Let's review. History teaches us that the Founding Fathers envisioned a weaker central government with strong state government. No surprise there since we were working pretty hard to get out from under King George's thumb and establish our own nation.

So Article VI, Section 2, of the U.S. Constitution - known as the Supremacy Clause - says that the "Constitution, and the Laws of the United States . . . shall be the supreme Law of the Land." Simply put, this means that the federal government takes precedence over any conflicting or inconsistent state exercise of power.

On one hand, that makes perfectly good sense. On the other, back when Francis Scott Key was ducking cannonballs near Ft. McHenry there weren't hundreds of thousands of pages of federal code, laws so complicated that the average Joe couldn't understand them, tax regulations that take up not pages but volumes, gazillions of lobbyists, pork barrel spending, national debt in the trillions and citizen confidence in our government hovering around 10 percent. Heck, we actually had a government that was for the people. Kind of different, huh?

So good ol' Sen. Boots tosses out this idea and puts it in the form of proposed legislation. Boy did the proverbial poop hit the fan blades then.

First, professors from IUPUI went on the attack. One called it crazy while another, David Orentlicher, a law professor and former Democrat lawmaker, was quoted in the Lafayette Journal & Courier as saying, "It really is not only inappropriate but troublesome for a legislator who has a duty to uphold the Constitution to take a position of defiance."

Really? Perhaps someone should have told that to Patrick Henry, John Hancock, Ben Franklin and a few others. No, no, no, let's not jump to insane conclusions and suggest that the US of A is at a point where overthrow is the best option. In fact, it's just the opposite. By offering this concept, Boots is once again showing how civil discourse in this nation is the best answer. Opponents, however, are saying that some of the insane rules coming out of Washington can't even be questioned. How ridiculous can it get? More importantly, when is enough, enough?
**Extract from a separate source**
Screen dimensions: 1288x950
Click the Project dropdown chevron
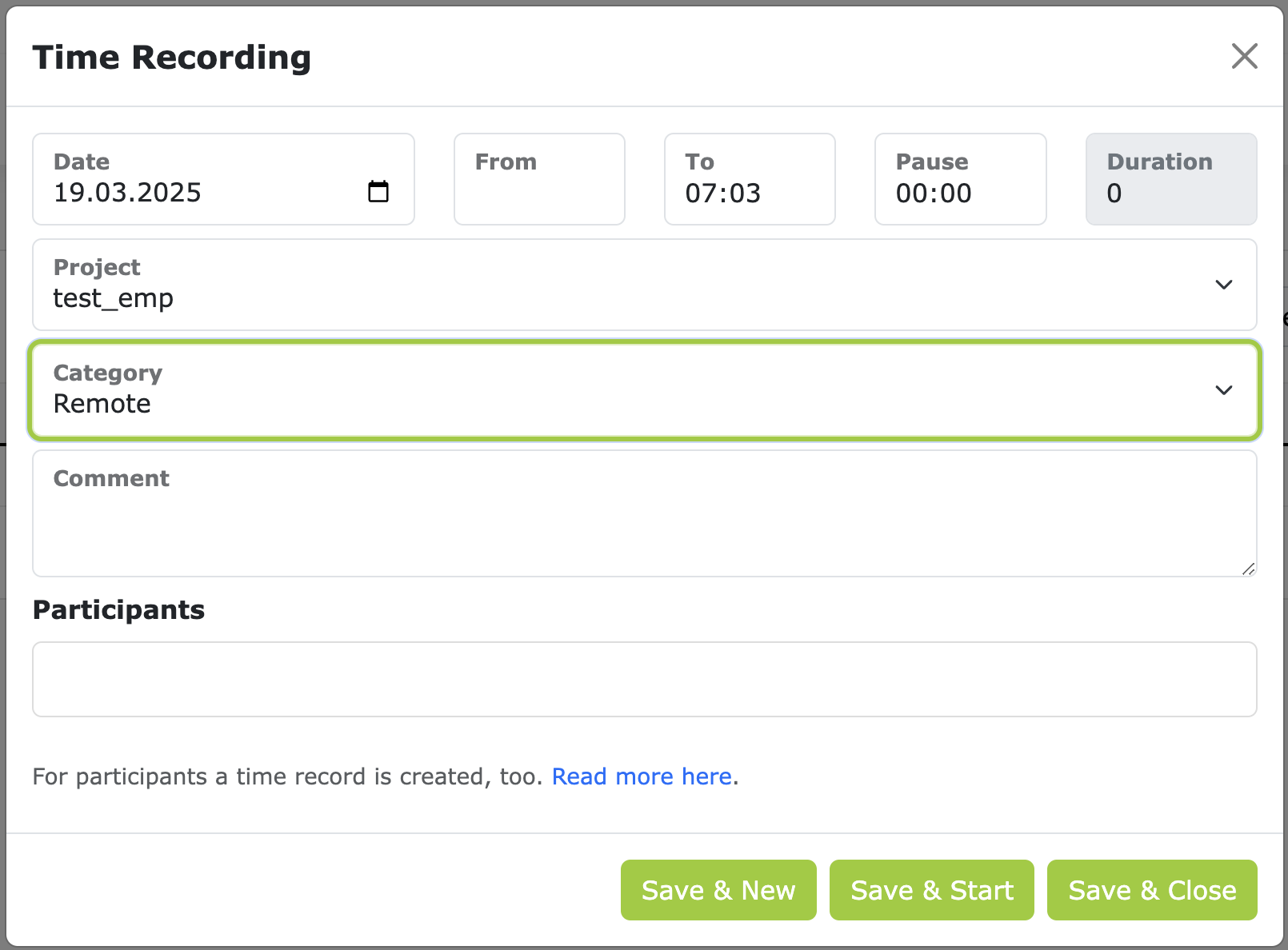(x=1224, y=285)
Has anyone heard what the latest approval rating of Congress is? According to a recent Gallup poll, it's 14 percent. Fourteen percent, for crying out loud. That means that 86 percent of the country doesn't approve. Can you imagine what would happen to you in your job if you got a 14 percent rating on your performance? And yet our elected leaders in Washington get pay raises, ridiculous benefits - I mean health insurance, retirement and other perks that the rest of us can't touch. It's turned into very much "them" and "us." And now, just because one state senator has the nerve to suggest we might ought to question some of the hogwash rolling out of the District of Columbia, political leaders and inside observers lose their minds.

There's one thing for sure in all this. Boot's proposed legislation, SB 230, will never make it out of committee. It's already been assigned to the Rules Committee and that's where it will die. No public debate will take place because most of the elected types don't want to have this conversation.

It's a shame because these are exactly the kind of conversations that need to take place.